Special to WorldTribune.com
Radio Free Europe / Radio Liberty
Academics in Iran and rights activists are calling for a serious and transparent investigation into the death of Iranian-Canadian academic and environmental activist Kavous Seyed-Emami in prison.
Four academic societies related to political science, sociology, peace studies, and cultural studies made the call in an open letter to President Hassan Rohani published on Feb. 12.
Iran’s judiciary says Seyed-Emami committed suicide while in custody, a claim his son says he doesn’t believe.
Activists say there have been other suspicious deaths among detainees in Iranian prison that authorities have labelled as suicide.
In their open letter, the academics called on Rohani to provide answers over the case, saying Seyed-Emami’s death “astounded and shocked the scientific community and the environmental activists of the country.”
Describing Seyed-Emami as a “distinguished scientist” and an “ethical human being,” they said that “the news and rumors related to his arrest and death are not believable.”
“Our minimum expectation is that you take immediate and effective action to seriously investigate the case… and make the institutions involved in this painful loss accountable,” the letter added.
Seyed-Emami, 63, was arrested on Jan. 24.
The Iranian authorities told his wife that he had died in Tehran’s Evin Prison on February 9, his son, Raam Emami, said in social-media posts.
“They said he committed suicide.
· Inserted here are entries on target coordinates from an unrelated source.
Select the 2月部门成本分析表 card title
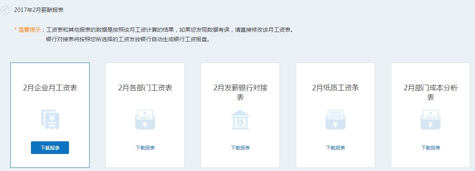This screenshot has height=171, width=475. click(x=431, y=92)
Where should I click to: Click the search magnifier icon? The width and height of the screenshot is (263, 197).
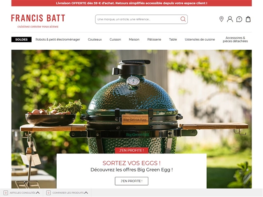pos(183,19)
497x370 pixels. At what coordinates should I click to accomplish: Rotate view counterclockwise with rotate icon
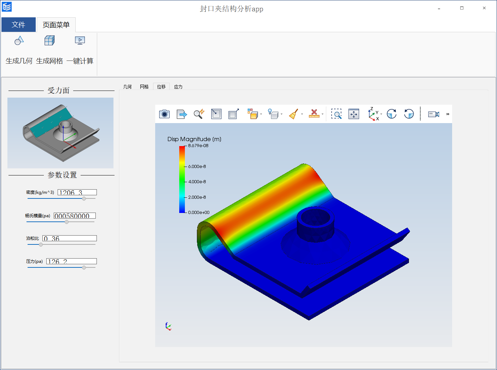[x=409, y=114]
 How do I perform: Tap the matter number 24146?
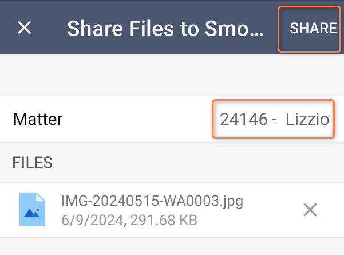tap(244, 119)
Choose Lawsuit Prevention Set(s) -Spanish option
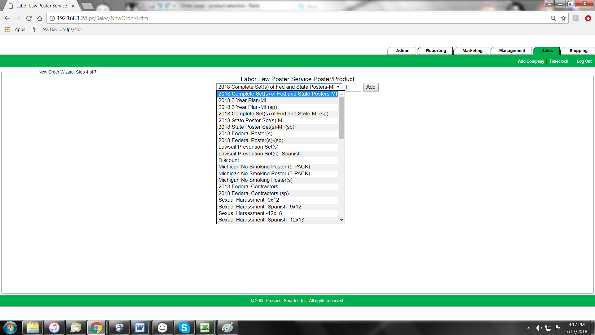The image size is (595, 335). tap(259, 154)
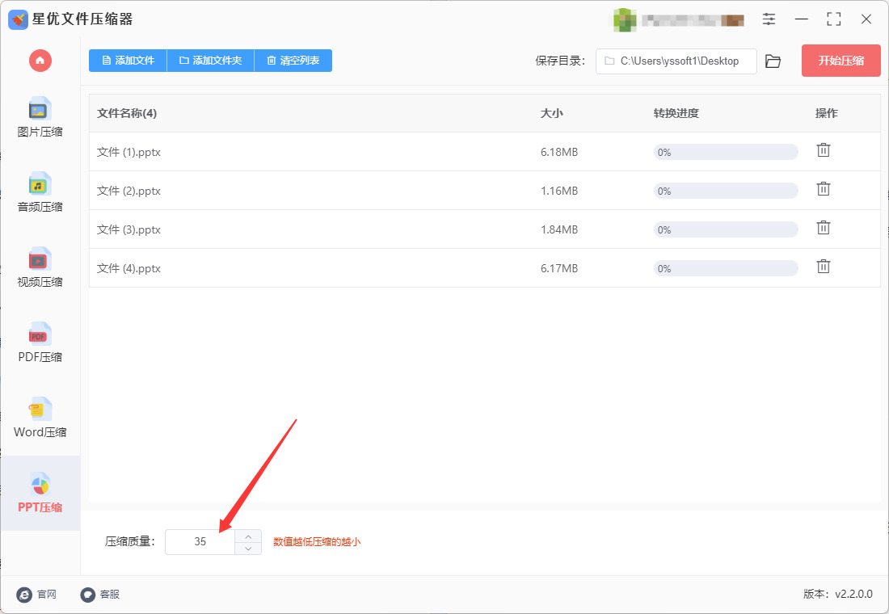
Task: Focus the 压缩质量 value field
Action: (200, 542)
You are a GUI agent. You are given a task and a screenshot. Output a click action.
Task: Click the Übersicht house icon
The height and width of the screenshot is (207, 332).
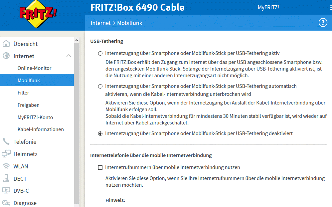pyautogui.click(x=6, y=44)
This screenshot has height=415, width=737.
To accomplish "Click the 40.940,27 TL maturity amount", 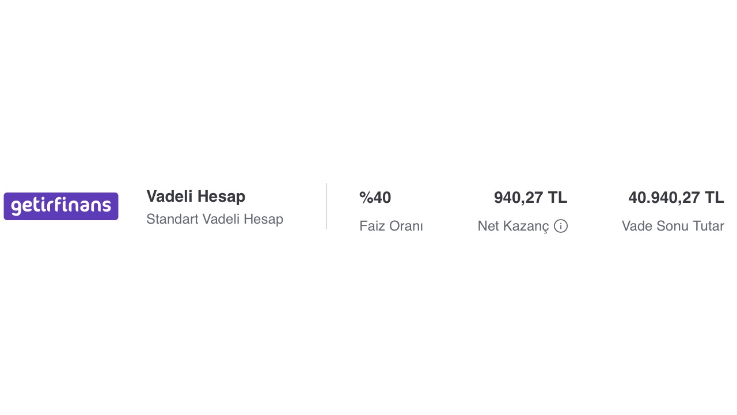I will (x=676, y=198).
I still can’t believe this,” he wrote late on Feb. 10, adding that the family was asking for an independent autopsy.
On February 11, Iran’s judiciary confirmed that Seyed-Emami died in prison and said his death was a suicide.
Seyed-Emami “was one of the defendants in a spying case and unfortunately he committed suicide in prison since he knew that many had made confessions against him and because of his own confessions,” Tehran’s prosecutor Abbas Jafari-Dolatabadi told the semiofficial ILNA news agency.
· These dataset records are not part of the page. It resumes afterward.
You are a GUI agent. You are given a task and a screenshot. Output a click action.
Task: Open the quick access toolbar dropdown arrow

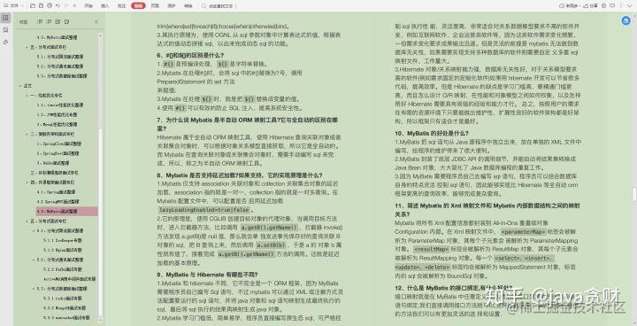74,5
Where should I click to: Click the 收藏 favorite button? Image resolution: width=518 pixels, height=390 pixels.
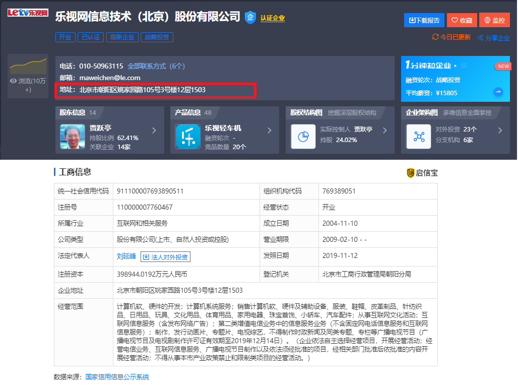click(462, 20)

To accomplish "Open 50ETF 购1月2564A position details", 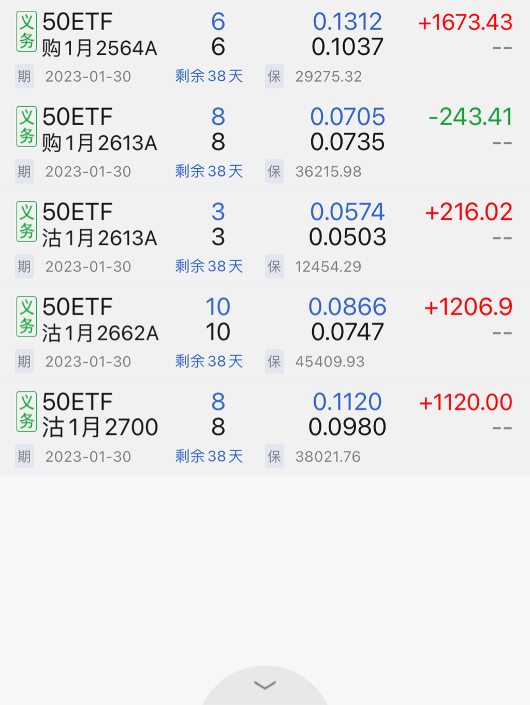I will pyautogui.click(x=99, y=35).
The New York-based Center for Human Rights in Iran (CHRI) said in a Feb. 12 statement that Seyed-Emami died “under highly suspicious circumstances.”
It said the prosecutor’s “incredulous claim of knowing the reason for an individual’s alleged suicide casts further doubt on what can only be described as the state’s increasingly desperate attempts to cover up the events leading to the death of Seyed-Emami.”
Authorities must allow an “independent and transparent” autopsy of Seyed-Emami’s body, the statement added.
Seyed-Emami, a U.S.-trained scholar, had been managing director of the Persian Wildlife Heritage Foundation, which seeks to protect Iran’s rare animals.
He had taught sociology for decades at Tehran’s Imam Sadegh University, considered a hard-line institution where future leaders of the Iranian establishment are trained. Seyed-Emami had said he felt it was his duty to teach his opposing views.
A Canadian Foreign Ministry spokesman said authorities were looking into the matter.
The news of Seyed-Emami’s death comes as Iranian prison officials said two detainees arrested during the recent nationwide antigovernment protests had also committed suicide.
The detainees’ families and many activists, however, have disputed those conclusions and called for an independent probe.